Another issue was that some aspects of Thunderbirds do not fall neatly into a board gaming concept, and for Matt some of the constraints of the licence actually helped him be more creative. Thunderbird 5 is a space station, it provides communications and reconnaissance but cannot move, and Thunderbird 4 is a submarine and isn’t going to be much use if a disaster happens in the middle of a mountain range. “The missions all have a type, either Land, Sea, Air, or Space, and Thunderbird 4 offers a bonus to many of the Sea missions. That gives the players plenty of reason to get the vehicle into the action. While it moves very slow on its own, it can be carried by Thunderbird 2 around the board, which opens up another reason for the players to cooperate when driving their respective vehicles.”
“Thunderbird 5 stays in Geo-stationary Orbit (so it doesn’t move) but it does offer players on it the ability to move missions back on the mission track. The conceit is that they’re gathering additional intelligence (by scanning all the radio channels around the world) and therefore can gain more valuable time.”
But the way to make these vehicles even more integral to the game was to give their pilots special abilities; “John can restrict movement of the Hood while on Thunderbird 5, while Gordon can spend actions to summon more Determination bonuses.”
MiniaturesA working game is only half the design problem. Gone are the days when a board game can get away with cardboard chits and simple plastic tokens. The modern board game buyer wants something more sophisticated from their game and Chris new that he had to bring the iconic Thunderbird vehicles to the game as well. It’s just not Thunderbirds without the unmistakable giant green form of Thunderbird 2. So how does one achieve this, it’s back to Chris to tell us.
“First of all we find lots of reference images of the models, and get a sculptor to create them in 3D. These then have to be approved by ITV and then go to be 3D printed so we can check how they look, do they fit together nicely, and are they practical for the game?”
Practicality was a big deal for Thunderbirds, each Tracy brother and Lady Penelope is represented by a peg that can be moved between vehicles. But this isn’t the best part, Thunderbird 2 can be physically loaded with the various rescue vehicles, there’s no putting a token on a sheet you actually put Thunderbird 4 into Thunderbird 2!

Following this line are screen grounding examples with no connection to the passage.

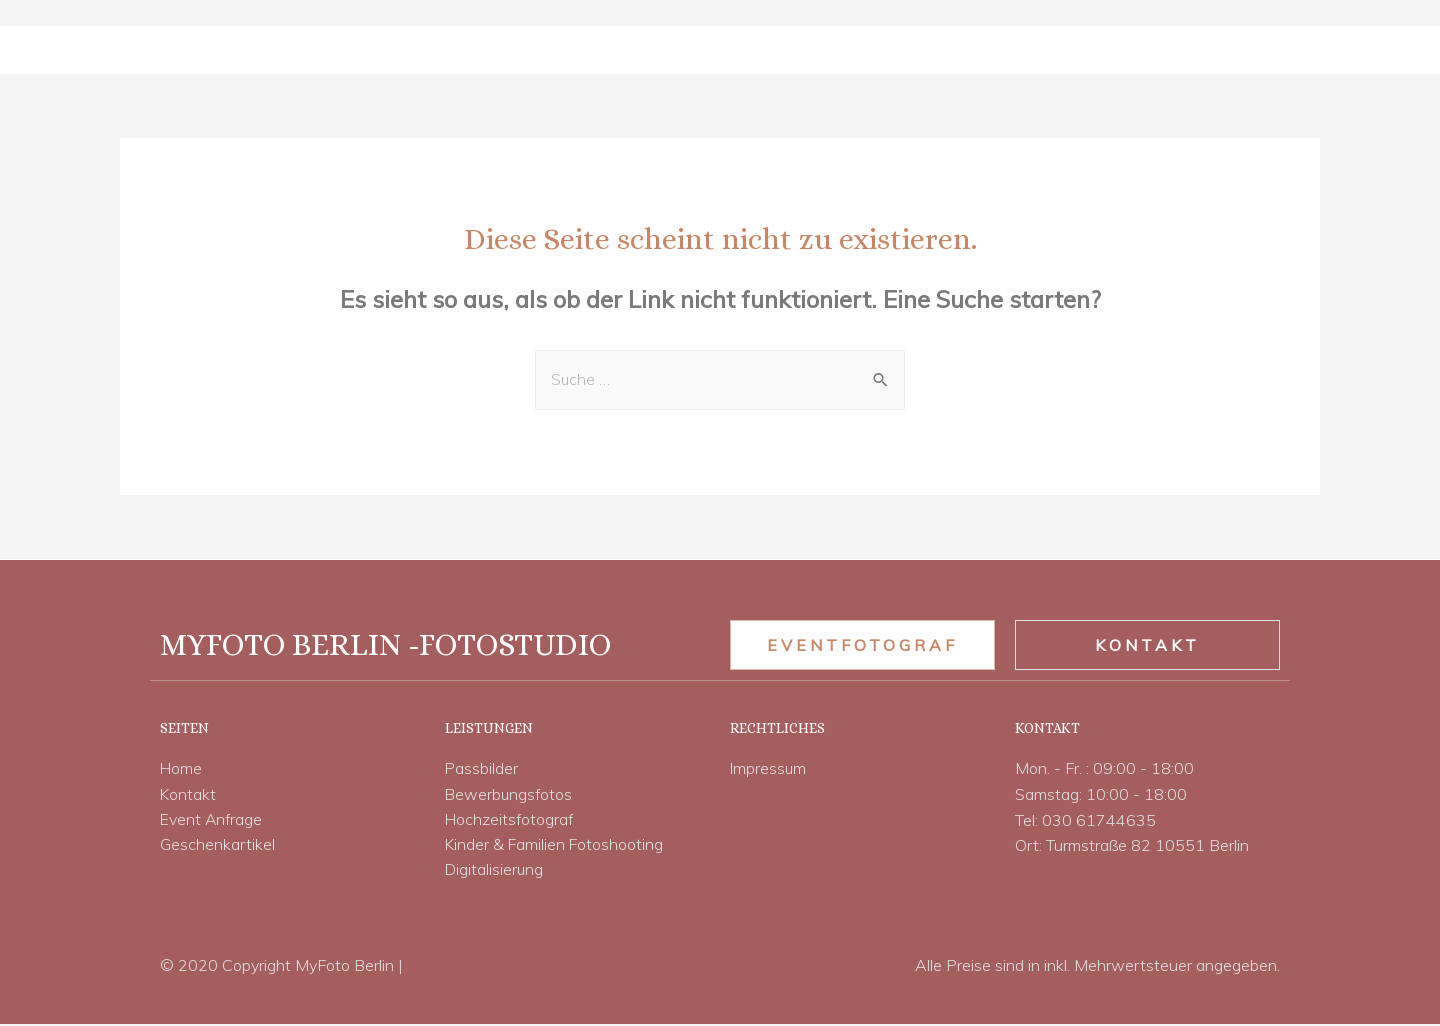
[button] (862, 645)
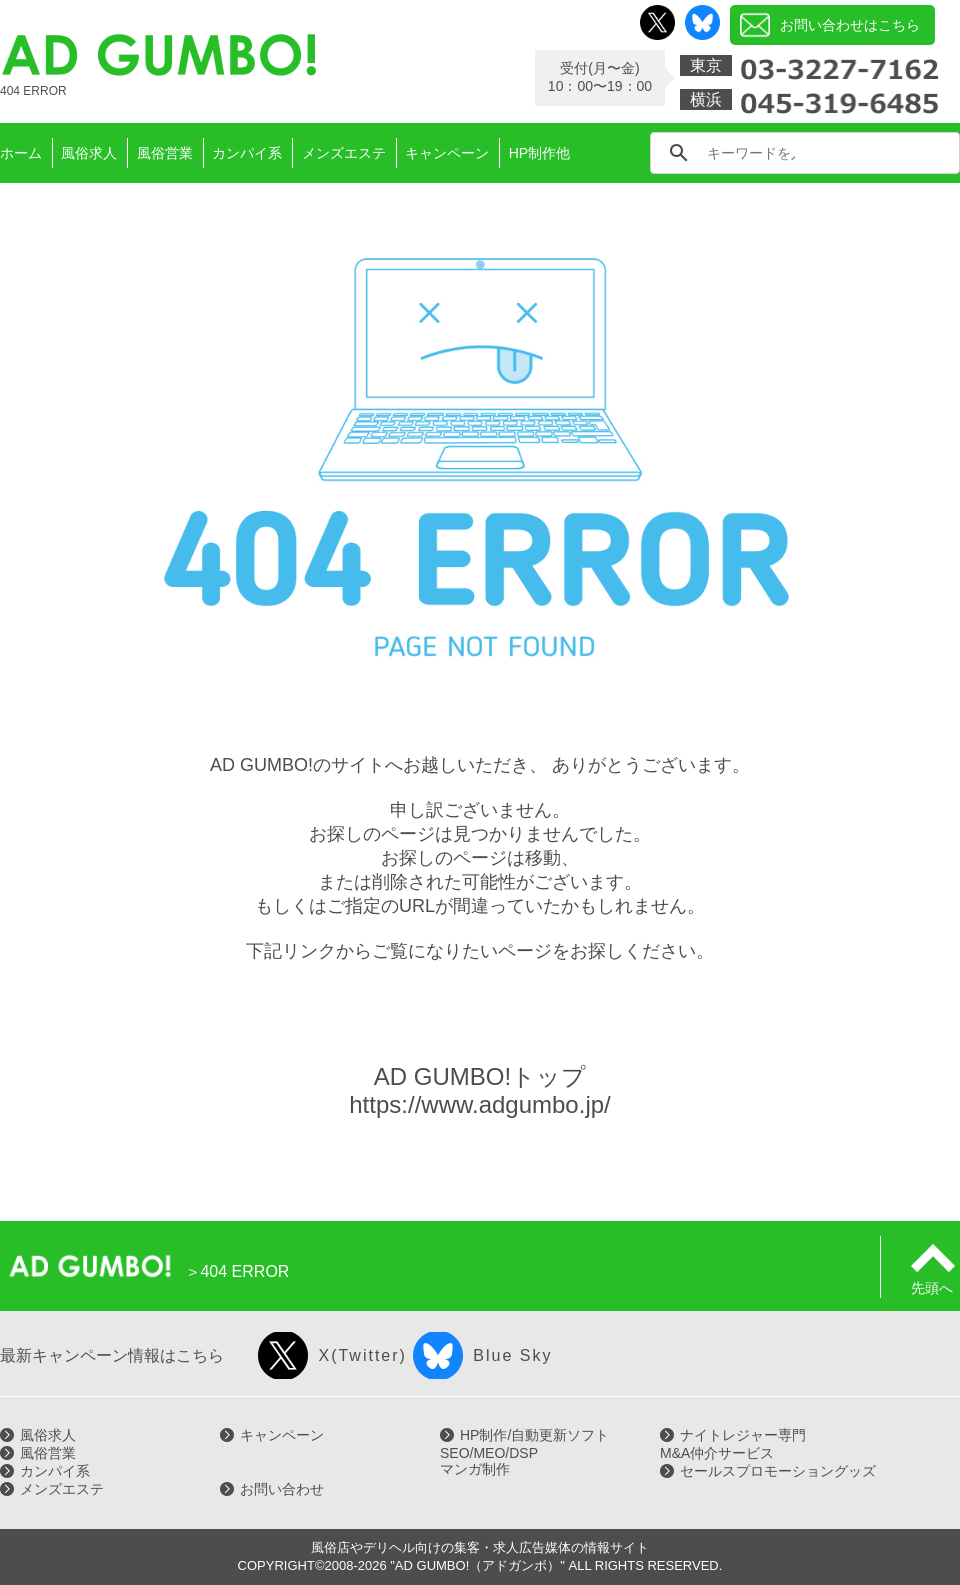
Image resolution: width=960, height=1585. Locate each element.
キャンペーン (282, 1435)
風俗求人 (48, 1435)
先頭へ (933, 1280)
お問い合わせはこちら (850, 25)
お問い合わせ (282, 1489)
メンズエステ (62, 1489)
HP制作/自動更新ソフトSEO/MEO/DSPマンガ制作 (524, 1452)
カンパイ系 (55, 1471)
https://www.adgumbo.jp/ (479, 1104)
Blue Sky (512, 1355)
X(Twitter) (362, 1355)
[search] (751, 153)
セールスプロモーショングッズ (778, 1471)
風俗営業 (48, 1453)
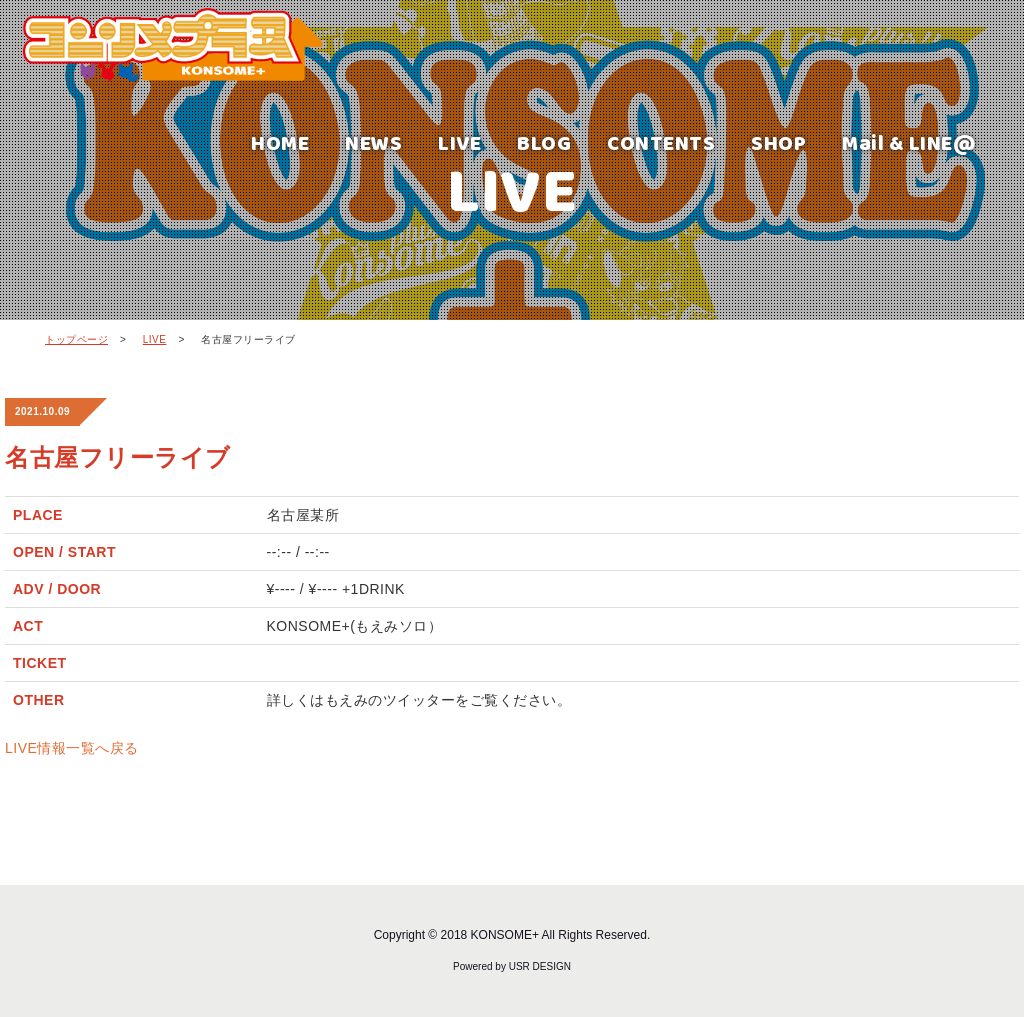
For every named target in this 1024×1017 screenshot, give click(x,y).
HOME (280, 142)
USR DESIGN (540, 966)
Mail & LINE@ (909, 142)
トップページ (76, 339)
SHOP (778, 142)
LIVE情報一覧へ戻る (72, 748)
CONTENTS (661, 142)
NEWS (373, 142)
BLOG (544, 142)
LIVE (459, 142)
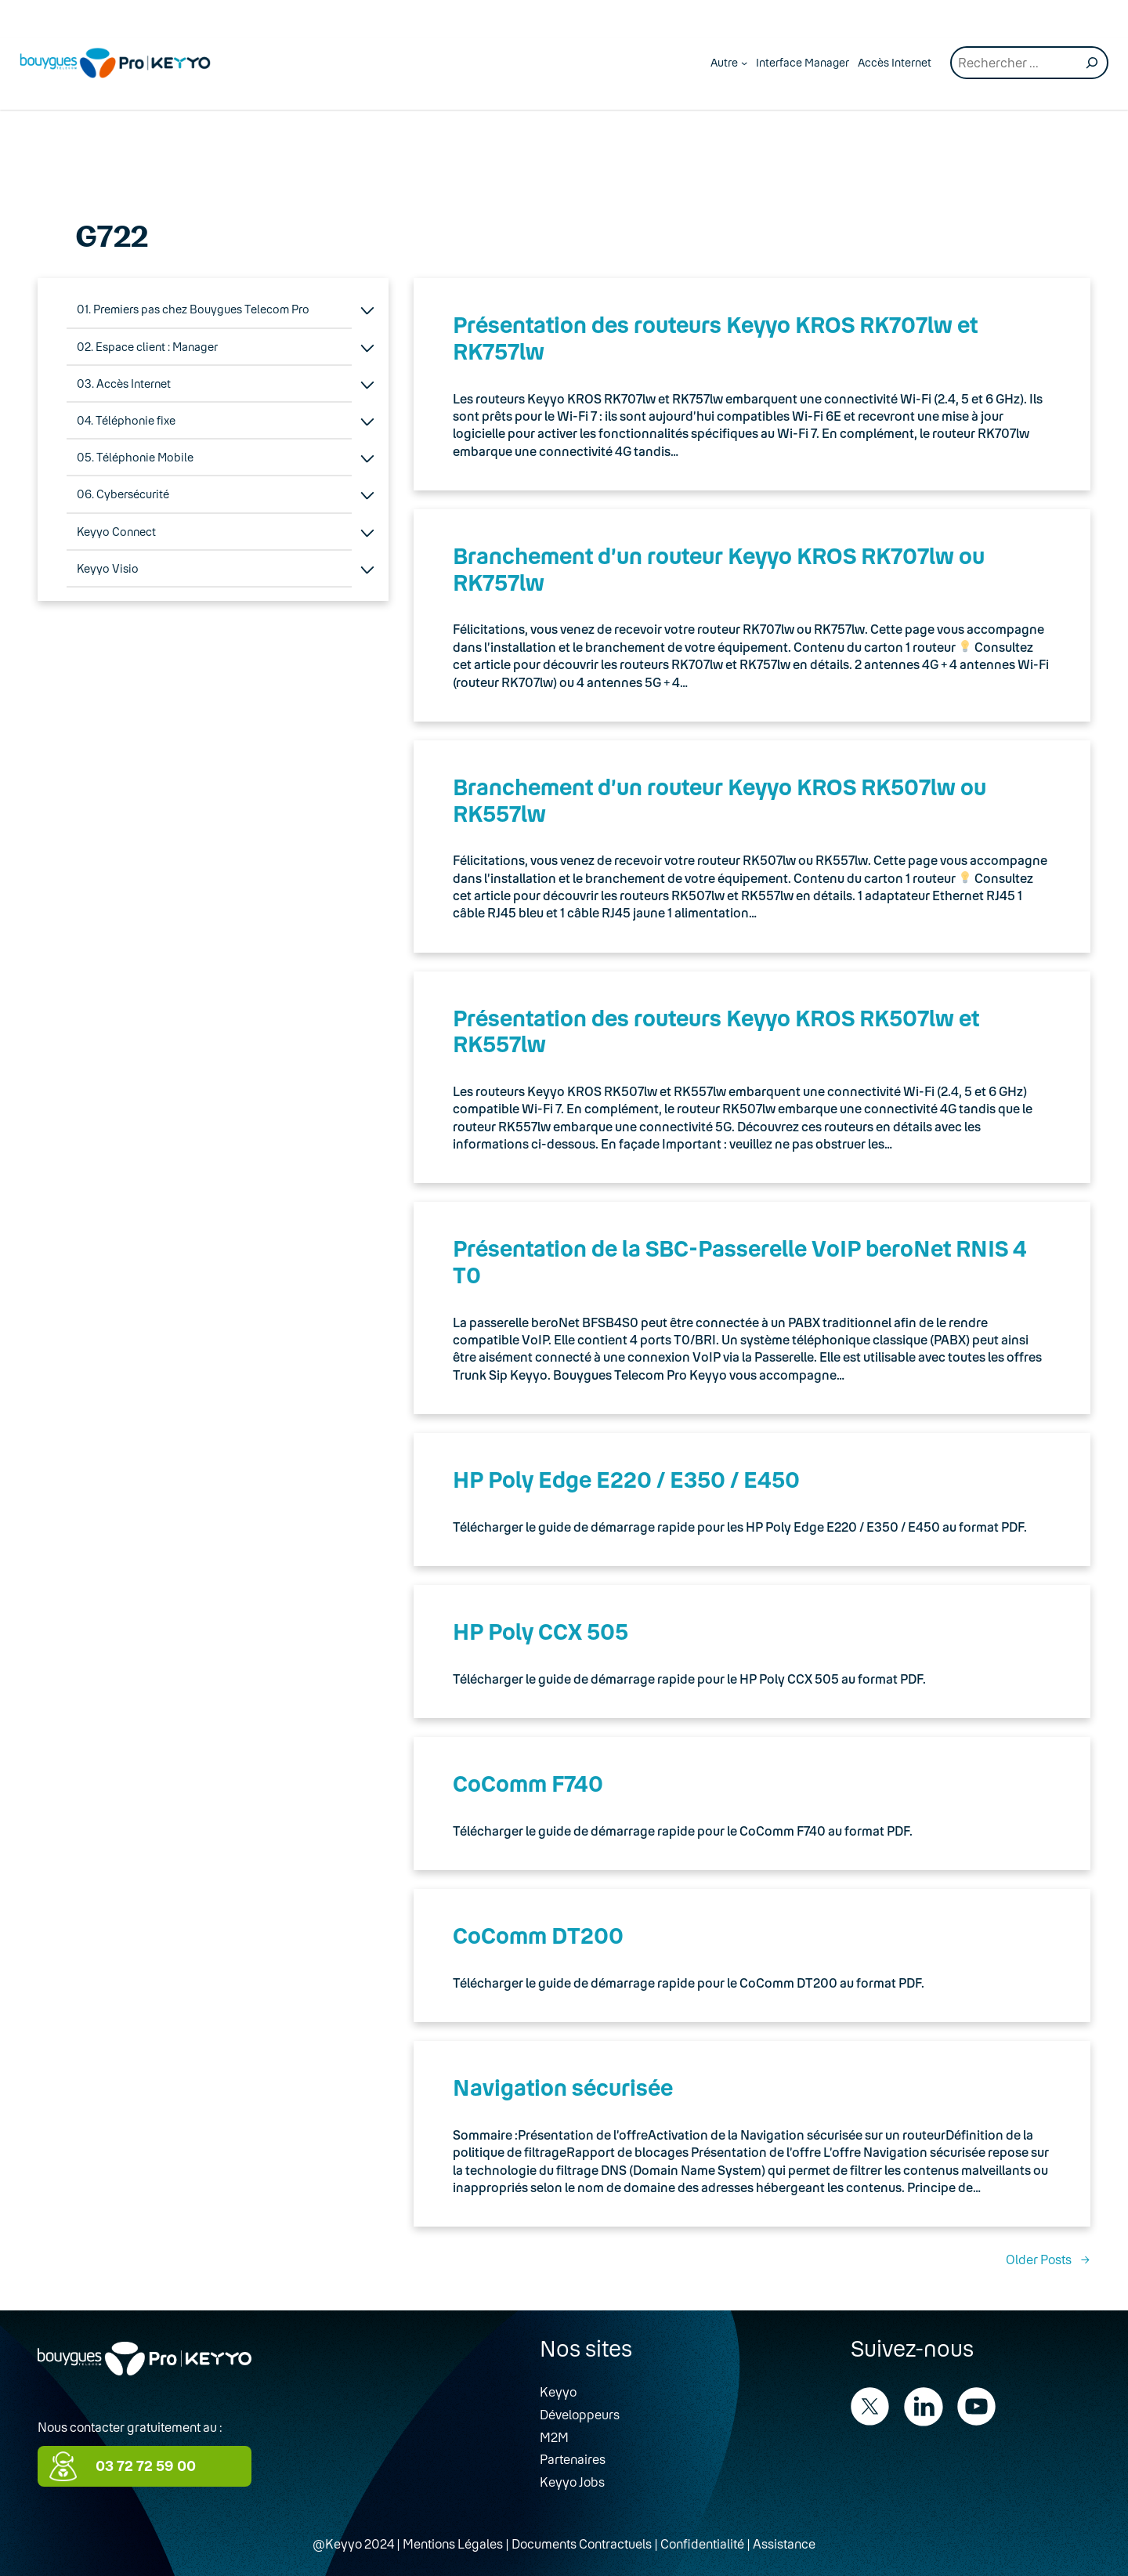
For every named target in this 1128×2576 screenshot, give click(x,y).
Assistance (784, 2543)
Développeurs (580, 2414)
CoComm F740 (528, 1783)
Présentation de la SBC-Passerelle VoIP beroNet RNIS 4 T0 (740, 1261)
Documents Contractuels (582, 2543)
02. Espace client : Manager (147, 346)
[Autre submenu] (744, 63)
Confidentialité (702, 2543)
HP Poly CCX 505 (540, 1631)
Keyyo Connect (116, 531)
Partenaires (573, 2458)
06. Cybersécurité (123, 494)
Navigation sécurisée (563, 2087)
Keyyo (558, 2391)
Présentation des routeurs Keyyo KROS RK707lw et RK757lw (715, 337)
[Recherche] (1092, 62)
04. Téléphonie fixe (126, 420)
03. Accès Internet (124, 383)
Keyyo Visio (108, 568)
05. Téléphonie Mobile (135, 457)
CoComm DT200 (538, 1935)
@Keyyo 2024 (353, 2543)
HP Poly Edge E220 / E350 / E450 (626, 1479)
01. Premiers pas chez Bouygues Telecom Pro (193, 309)
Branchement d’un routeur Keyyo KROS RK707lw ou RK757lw (719, 568)
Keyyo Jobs (572, 2481)
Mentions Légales (453, 2543)
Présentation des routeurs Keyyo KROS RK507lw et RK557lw (716, 1031)
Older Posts (1048, 2259)
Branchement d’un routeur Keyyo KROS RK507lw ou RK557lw (719, 800)
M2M (554, 2436)
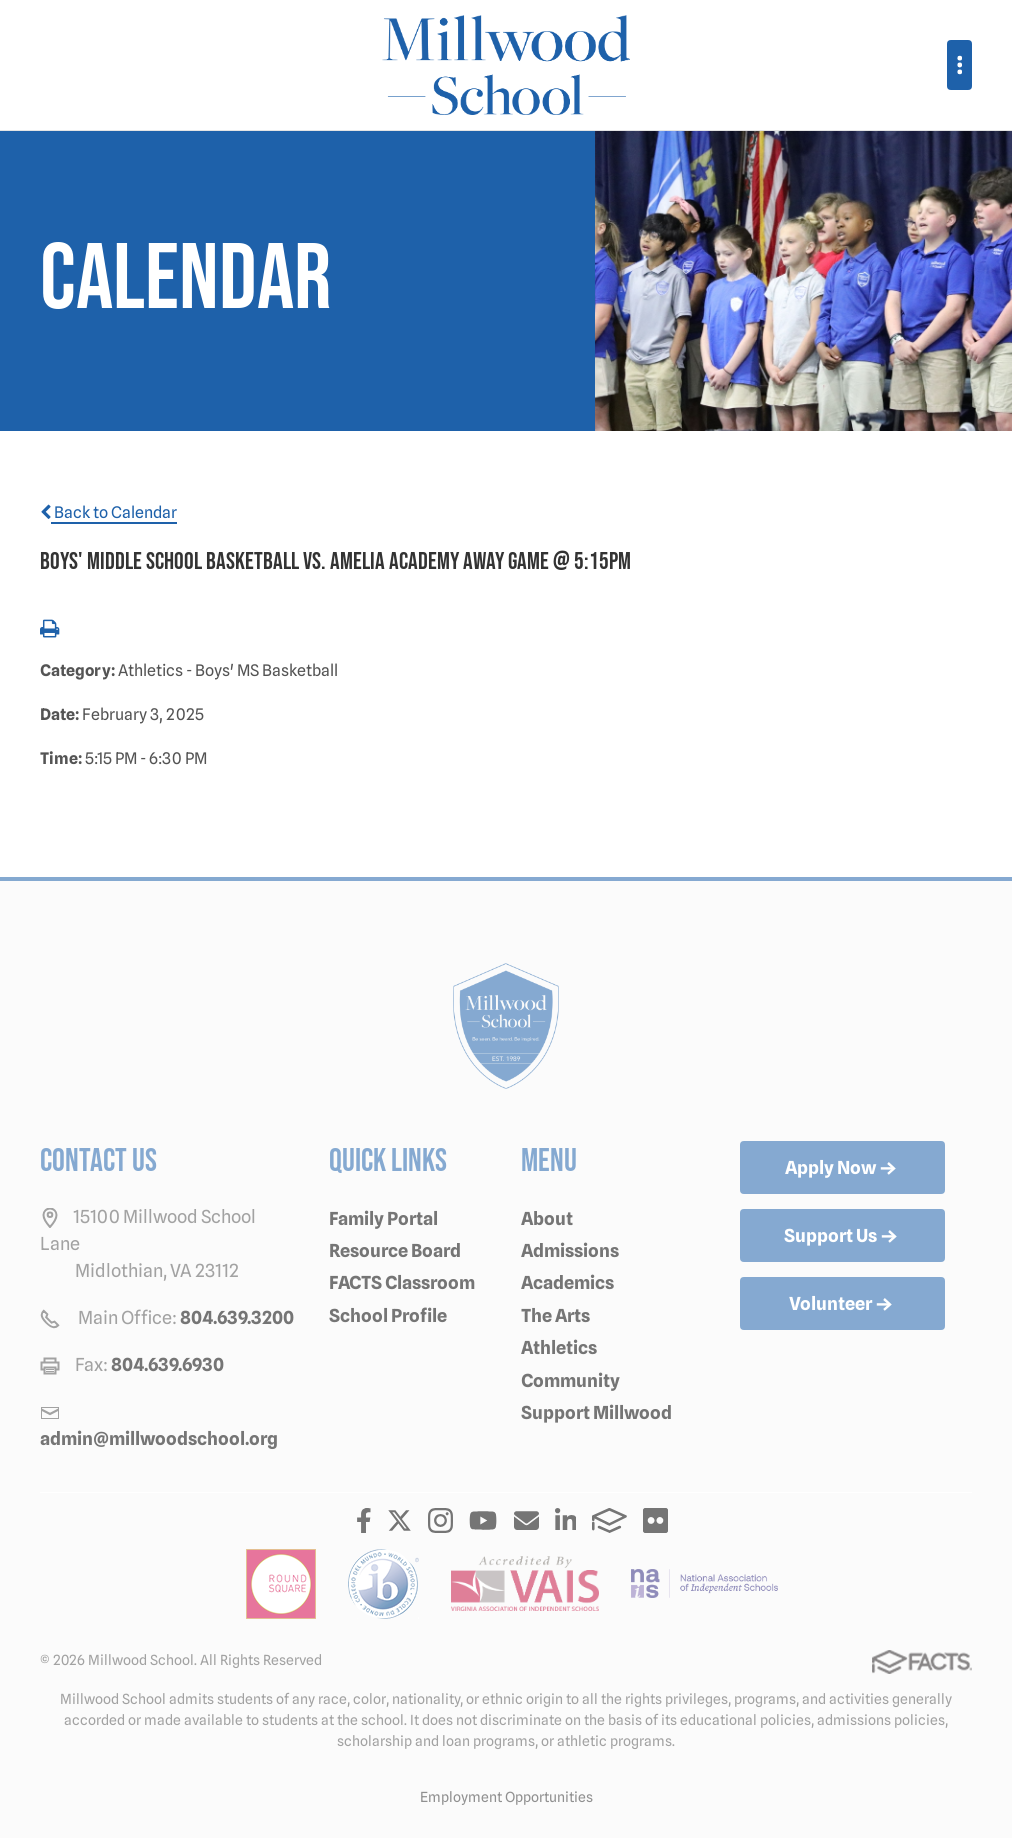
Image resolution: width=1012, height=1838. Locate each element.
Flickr (655, 1520)
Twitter (399, 1520)
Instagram (440, 1520)
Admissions (570, 1250)
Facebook (364, 1520)
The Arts (555, 1315)
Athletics (559, 1347)
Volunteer (842, 1305)
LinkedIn (566, 1520)
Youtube (483, 1520)
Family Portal (383, 1218)
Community (570, 1380)
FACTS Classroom (402, 1282)
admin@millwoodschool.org (159, 1438)
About (547, 1218)
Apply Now (842, 1169)
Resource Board (395, 1250)
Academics (567, 1282)
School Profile (388, 1315)
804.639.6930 (167, 1364)
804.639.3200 (237, 1317)
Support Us (842, 1237)
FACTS (609, 1520)
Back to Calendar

Once the prototypes have been tested and checked it’s time to send them to the manufacturers; “The next step is to make any changes, and send them to the Chinese factory who then do 3D prints themselves (they'd be too fragile to ship). They then digitally scan the 3D printed models into software and then produce the high pressure injection moulds for the plastics from that”. This process of creating the injection moulds, commonly referred to as tooling, is where the major expense in any board game project is. Injection moulding tools can easily cost in the region of $15,000 and to achieve a suitable return from that investment you want to make as large a print run as possible. “The minimum order for most factories is 3000 units, and really 5000 units if you want a cost cheap enough that you can make money selling them so that can be another $40-$50k.” This is why so many board game creators, like Chris and Modiphius, are heading to Kickstarter to fund that investment.
“It's no surprise then that many people use Kickstarter to fund this; without backers it simply would be too great a risk, or would require expensive loans that make our kinds of businesses impractical. The other thing is I like giving great value to backers and Kickstarter lets us do that; by funding stretch goals we can give people even more value for their money and it helps us fund more stock and expansions to sell later on, so everyone wins.”
Kickstarter is where people like you and me come into the development of a game; it’s our backing of Kickstarter projects like Thunderbirds that can allow these games to move from a concept to a finished product we can play on our tabletop. As I write this The Thunderbirds Co-operative Board Game still has a few weeks left on Kickstarter, it has raised over £150,000 but as with most projects the more money that can be invested up front the more than money can be used to make a better looking game and higher quality pieces.